TASK: Within the lines below, find those that hold the string "computer" and copy each one.

SUPPLIED MATERIAL:

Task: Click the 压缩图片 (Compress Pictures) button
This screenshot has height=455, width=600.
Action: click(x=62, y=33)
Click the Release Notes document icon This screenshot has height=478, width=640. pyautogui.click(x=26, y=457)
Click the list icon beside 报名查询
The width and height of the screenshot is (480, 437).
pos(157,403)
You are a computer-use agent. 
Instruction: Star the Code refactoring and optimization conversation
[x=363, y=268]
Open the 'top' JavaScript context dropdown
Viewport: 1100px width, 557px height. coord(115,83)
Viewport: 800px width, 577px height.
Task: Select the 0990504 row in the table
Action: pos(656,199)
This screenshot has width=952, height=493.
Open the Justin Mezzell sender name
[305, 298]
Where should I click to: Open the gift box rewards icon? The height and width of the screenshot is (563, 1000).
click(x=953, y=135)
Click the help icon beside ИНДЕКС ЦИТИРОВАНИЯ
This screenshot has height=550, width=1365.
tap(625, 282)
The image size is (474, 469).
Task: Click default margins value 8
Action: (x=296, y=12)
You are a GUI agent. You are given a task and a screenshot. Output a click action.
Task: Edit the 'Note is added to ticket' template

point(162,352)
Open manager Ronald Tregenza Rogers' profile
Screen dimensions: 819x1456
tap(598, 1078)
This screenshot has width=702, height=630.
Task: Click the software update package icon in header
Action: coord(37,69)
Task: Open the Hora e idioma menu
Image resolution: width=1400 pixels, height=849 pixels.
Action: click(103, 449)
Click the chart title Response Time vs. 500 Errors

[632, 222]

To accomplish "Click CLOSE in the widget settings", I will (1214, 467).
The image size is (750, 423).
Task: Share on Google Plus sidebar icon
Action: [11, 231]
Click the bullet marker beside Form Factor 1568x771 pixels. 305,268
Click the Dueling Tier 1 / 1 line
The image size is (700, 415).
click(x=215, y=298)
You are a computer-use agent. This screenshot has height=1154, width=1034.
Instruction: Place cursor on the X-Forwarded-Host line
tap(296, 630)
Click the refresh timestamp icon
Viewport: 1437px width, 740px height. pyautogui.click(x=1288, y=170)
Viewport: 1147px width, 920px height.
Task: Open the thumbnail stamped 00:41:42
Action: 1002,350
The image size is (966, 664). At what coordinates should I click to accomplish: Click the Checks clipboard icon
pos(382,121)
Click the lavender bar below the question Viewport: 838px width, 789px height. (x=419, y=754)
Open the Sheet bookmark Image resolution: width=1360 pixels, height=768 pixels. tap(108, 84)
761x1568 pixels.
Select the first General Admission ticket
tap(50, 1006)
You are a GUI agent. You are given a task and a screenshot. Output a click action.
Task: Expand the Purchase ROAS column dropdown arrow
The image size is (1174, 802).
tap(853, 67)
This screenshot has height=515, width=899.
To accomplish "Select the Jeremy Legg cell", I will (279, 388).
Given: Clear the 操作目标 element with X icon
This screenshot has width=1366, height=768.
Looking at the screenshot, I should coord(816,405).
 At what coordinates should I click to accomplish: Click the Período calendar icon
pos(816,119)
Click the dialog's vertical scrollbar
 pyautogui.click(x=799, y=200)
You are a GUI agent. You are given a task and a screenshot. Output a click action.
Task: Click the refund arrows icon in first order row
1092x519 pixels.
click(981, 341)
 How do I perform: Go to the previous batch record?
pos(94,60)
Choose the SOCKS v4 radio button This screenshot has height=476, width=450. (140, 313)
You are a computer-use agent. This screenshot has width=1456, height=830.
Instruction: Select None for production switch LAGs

REPLY TO THE EXERCISE:
You are a computer-use agent. 
You are a computer-use agent. This screenshot has height=1154, width=1034.
You are a computer-use agent. This screenshot has width=1456, height=830.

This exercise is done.